These are deeply disturbing questions - questions one is compelled to ponder as one reads this lucid and dispassionate presentation of the how primitive accumulation in Virginia at the beginning of the 17th century was replaced a century later by an orderly and opulent society based on slavery. The answer to such questions is not made easy by the realisation that the only other successful republican experiment - the Athenian democracy - blossomed too on a bed of slavery.
Do these questions matter today? Have we not moved on from racism? I'm afraid not. Again the voice of Morgan: "In the republican way of thinking, zeal for liberty and equality could go hand in hand with contempt for the poor and plans for enslaving them." Sounds eerily familiar? Just as today's language used to describe terrorist threats is redolent of the rhetoric that once surrounded the lynching of black bodies. Racism (albeit globalised) is re-visiting the land today, and so are republican virtues and values.
The book is long, and in some ways, too detailed. Morgan delights in the telling particular, and at times one wishes he would not linger on some specifics. But this has a purpose. He wants to show the imperceptible and surreptitious mechanisms by which a society acquires its ugly and immoral traits until they become so natural as to be invisible. Step by step, event by event, law by law a construction emerges that would have horrified its founders. Yet, at the time, it seamed the logical, and the right thing to do.
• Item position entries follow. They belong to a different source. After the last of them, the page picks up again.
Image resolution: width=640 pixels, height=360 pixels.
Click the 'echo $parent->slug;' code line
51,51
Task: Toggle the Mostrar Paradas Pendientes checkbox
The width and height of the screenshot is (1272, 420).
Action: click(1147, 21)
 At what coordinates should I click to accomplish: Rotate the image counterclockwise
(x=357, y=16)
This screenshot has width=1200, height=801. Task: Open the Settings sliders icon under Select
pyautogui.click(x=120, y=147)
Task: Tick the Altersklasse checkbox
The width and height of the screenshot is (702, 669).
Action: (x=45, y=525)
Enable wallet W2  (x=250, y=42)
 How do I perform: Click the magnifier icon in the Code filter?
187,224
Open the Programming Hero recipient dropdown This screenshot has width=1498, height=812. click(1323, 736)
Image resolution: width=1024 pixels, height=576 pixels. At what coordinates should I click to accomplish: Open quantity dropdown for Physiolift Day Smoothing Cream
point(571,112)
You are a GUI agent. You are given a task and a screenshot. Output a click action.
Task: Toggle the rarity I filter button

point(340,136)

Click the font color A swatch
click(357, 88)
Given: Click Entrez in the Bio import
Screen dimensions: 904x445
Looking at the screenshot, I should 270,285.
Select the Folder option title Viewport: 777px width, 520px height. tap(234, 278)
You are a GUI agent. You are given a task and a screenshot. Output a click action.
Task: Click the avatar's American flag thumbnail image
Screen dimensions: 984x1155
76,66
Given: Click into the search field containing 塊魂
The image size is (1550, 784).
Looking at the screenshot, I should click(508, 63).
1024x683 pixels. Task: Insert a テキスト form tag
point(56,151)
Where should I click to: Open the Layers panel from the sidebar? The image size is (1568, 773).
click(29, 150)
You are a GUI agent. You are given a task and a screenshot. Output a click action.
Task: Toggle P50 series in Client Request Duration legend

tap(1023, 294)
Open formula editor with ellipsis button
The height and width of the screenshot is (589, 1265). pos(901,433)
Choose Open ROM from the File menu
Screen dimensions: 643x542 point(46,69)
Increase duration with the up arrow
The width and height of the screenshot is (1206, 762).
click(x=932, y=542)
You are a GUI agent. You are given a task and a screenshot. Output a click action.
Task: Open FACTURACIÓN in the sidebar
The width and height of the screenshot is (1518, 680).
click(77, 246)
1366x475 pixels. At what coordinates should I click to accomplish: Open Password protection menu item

A strong point in Morgan's narrative is the links he highlights between the developments in Virginia and the Britain's commercial interests, migration policies, population growth and control, state revenue, and political history or thought. One can better appreciate the import of Virginia for Britain and the mother country's fixation and fascination for the North American colonies.
Brash and brutal, Virginian slavery stood openly as godmother at the foundation of the American Republic. Other aspects of slavery also contributed significantly - but as they were indirect, they remained veiled and are hardly recognised even today. New England benefited greatly from its cod trade to the Caribbean, where the product that was found to be unfit for European markets was fed to the slaves, thus freeing up land that otherwise would have been used to sustain them. When will we get a total picture of slavery's import for America's economic foundations?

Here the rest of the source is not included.